Fig. 1 is a flowchart of a target recognition model training method according to an embodiment of the present disclosure;
FIG. 2 is a schematic diagram of a target recognition model training process according to an embodiment of the present disclosure;
fig. 3 is a flowchart of a target identification method according to an embodiment of the present application;
fig. 4 is a block diagram illustrating a structure of a target recognition model training apparatus according to an embodiment of the present disclosure;
fig. 5 is a schematic structural diagram of an electronic device according to an embodiment of the present application.
Detailed Description
The technical solutions of the present application will be described clearly and completely with reference to the following embodiments, and it should be understood that the described embodiments are some, but not all embodiments of the present application. All other embodiments, which can be derived by a person skilled in the art from the embodiments given herein without making any creative effort, shall fall within the protection scope of the present application.
The current image classification tasks are mainly divided into traditional image classification tasks and fine-grained image classification tasks. In the traditional image classification task, no matter how large the proportion of an important judgment area in an image in the whole image is, only the characteristics of the whole image are extracted at one glance, and then classification is carried out; in fine-grained image classification, the discriminable area in an image to be classified is usually only a small area in the image, so that an area of an object of interest is usually obtained first, and then the object is subjected to fine classification in a plurality of classes with small differences.
And the classification of fine-grained images is divided into strong supervised learning and weak supervised learning. The strong supervised learning needs to add more additional labeling frames to the network for the strong supervised learning, so that the network can learn the position information of the target, which is similar to a target detection task.

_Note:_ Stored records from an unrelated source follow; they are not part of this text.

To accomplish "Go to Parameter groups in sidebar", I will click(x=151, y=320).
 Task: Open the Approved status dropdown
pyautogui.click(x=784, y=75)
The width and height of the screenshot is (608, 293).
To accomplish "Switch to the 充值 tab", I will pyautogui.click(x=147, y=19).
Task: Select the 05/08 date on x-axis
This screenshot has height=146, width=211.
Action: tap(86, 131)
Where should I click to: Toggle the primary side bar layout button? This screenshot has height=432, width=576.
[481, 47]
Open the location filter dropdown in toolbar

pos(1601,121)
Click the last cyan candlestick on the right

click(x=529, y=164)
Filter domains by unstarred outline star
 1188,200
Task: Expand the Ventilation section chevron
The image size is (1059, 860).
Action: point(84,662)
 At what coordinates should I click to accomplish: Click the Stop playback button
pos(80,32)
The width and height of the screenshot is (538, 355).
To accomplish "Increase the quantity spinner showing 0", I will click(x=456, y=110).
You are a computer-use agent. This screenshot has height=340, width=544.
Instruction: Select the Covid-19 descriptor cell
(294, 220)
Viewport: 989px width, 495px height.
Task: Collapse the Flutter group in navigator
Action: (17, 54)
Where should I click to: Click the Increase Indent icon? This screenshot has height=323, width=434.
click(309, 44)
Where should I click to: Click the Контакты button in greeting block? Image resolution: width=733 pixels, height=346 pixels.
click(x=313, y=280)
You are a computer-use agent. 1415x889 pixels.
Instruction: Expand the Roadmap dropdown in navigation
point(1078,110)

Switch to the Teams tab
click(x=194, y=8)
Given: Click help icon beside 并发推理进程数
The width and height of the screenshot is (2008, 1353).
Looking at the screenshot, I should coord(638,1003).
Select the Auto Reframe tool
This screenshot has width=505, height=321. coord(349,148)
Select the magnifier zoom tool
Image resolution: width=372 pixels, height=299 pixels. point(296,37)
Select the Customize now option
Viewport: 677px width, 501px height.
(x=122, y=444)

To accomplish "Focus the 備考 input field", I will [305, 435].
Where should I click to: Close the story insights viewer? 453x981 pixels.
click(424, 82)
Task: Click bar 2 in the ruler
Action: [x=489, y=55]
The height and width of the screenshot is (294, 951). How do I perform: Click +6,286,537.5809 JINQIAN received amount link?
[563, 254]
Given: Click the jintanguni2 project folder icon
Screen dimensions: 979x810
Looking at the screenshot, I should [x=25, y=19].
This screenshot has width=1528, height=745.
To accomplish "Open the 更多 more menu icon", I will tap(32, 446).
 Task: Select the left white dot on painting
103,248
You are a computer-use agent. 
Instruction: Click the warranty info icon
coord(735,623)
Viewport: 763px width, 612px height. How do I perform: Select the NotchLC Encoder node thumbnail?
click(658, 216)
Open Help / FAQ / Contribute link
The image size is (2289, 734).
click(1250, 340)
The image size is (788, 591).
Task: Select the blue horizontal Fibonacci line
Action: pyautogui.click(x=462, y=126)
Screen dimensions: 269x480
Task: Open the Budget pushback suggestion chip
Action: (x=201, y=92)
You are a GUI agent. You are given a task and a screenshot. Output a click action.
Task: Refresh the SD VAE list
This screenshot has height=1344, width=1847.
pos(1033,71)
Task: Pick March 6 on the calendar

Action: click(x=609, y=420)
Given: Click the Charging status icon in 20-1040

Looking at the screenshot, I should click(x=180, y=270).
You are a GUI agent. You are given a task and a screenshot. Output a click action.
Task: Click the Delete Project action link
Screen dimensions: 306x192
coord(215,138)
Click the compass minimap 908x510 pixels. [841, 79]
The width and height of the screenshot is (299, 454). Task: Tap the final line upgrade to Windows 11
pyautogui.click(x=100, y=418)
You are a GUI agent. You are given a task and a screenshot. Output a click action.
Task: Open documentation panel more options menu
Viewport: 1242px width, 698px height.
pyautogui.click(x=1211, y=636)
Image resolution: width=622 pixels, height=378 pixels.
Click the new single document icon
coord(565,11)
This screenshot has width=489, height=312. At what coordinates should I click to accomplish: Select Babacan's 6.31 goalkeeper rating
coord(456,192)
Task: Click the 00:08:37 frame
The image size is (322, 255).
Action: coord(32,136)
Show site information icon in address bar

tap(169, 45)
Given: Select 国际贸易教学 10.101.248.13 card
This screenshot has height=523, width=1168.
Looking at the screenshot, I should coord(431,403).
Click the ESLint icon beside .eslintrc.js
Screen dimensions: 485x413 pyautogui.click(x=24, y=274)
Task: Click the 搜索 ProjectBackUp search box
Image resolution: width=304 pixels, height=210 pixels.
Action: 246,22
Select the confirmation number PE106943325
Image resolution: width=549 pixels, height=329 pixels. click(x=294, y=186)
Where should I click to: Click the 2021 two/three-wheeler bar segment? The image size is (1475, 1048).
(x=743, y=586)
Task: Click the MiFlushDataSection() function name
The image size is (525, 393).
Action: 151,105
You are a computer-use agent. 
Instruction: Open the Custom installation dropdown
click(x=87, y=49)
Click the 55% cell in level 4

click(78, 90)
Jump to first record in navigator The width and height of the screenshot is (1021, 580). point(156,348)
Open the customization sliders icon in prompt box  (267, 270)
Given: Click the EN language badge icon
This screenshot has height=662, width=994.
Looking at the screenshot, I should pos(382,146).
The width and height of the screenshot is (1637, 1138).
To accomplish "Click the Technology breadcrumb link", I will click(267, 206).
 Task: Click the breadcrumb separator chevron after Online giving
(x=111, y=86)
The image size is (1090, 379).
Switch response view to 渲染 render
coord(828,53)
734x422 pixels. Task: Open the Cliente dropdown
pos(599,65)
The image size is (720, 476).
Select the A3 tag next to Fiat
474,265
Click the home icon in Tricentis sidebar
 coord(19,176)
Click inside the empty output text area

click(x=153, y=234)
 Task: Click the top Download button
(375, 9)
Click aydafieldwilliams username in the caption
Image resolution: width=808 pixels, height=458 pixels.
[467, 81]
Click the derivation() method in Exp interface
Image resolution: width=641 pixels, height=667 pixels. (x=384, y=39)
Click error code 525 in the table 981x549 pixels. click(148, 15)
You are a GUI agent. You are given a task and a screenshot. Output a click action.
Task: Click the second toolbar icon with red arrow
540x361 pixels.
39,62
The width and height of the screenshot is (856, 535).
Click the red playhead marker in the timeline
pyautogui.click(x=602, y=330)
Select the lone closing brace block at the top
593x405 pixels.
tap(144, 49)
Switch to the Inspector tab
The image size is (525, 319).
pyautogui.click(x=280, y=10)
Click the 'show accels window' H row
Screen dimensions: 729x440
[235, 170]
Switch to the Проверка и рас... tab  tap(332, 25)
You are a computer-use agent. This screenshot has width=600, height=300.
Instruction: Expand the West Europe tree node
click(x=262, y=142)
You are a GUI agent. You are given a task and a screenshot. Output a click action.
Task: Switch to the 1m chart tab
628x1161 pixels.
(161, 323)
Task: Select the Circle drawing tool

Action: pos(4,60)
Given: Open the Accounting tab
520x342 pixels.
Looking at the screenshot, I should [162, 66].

In the weak supervised learning, the network discriminates the position of a region through unsupervised learning, and then particularly pays Attention to the feature difference of the region to identify the category of a target.
In an image recognition scene which only needs to recognize whether a certain target exists in an image and does not need to recognize detailed information such as the type, the position and the like of the target, if a traditional image classification task is adopted for model training, the characteristics of a key small target are easily ignored, and the recognition capability of a model is poor; if the fine-grained classification task is used for model training, the training process and the obtained model are too complex, and the recognition efficiency is influenced.
Based on this, the embodiment of the application provides a method and a device for training a target recognition model, and an electronic device, wherein a feature loss function value can be calculated through feature extraction of a fitted image, and a reverse gradient propagation training is performed on an initial image classification model through the feature loss function value and a cross entropy loss function value, so that the target recognition model capable of recognizing whether an image carries a target or not can be trained, and the recognition accuracy and the recall rate of the target recognition model are improved.
For the convenience of understanding the present embodiment, a method for training a target recognition model disclosed in the embodiments of the present application will be described in detail first.
Fig. 1 is a flowchart of a target recognition model training method according to an embodiment of the present disclosure, where the method is applied to an electronic device, and an initial image classification model is prestored in the electronic device; the initial image classification model may be implemented in various ways, and is not limited in any way. The target may be a gun, a knife, or other articles, the target recognition model trained by the target recognition model training method provided in this embodiment may quickly determine whether a certain image includes or carries a target, and the target recognition model training method specifically includes the following steps:
and step S11, acquiring a training sample set and a fitting image set.
The samples in the training sample set comprise positive samples and negative samples, the positive samples are images containing targets, and the negative samples do not contain the images of the targets; the images in the fitted image set are images in which the area ratio of the target is greater than a set threshold, for example, only pure samples of the target are contained, or images in which the area ratio of the target is greater than a certain threshold, for example, 95%, and the threshold can be adjusted according to actual conditions.
And step S12, determining a training sample subset and a current fitting image corresponding to each training round based on the training sample set and the fitting image set, and executing the following operations for each training round until the training round reaches a preset number of times or the total loss value converges to a preset convergence threshold value, so as to obtain a target recognition model.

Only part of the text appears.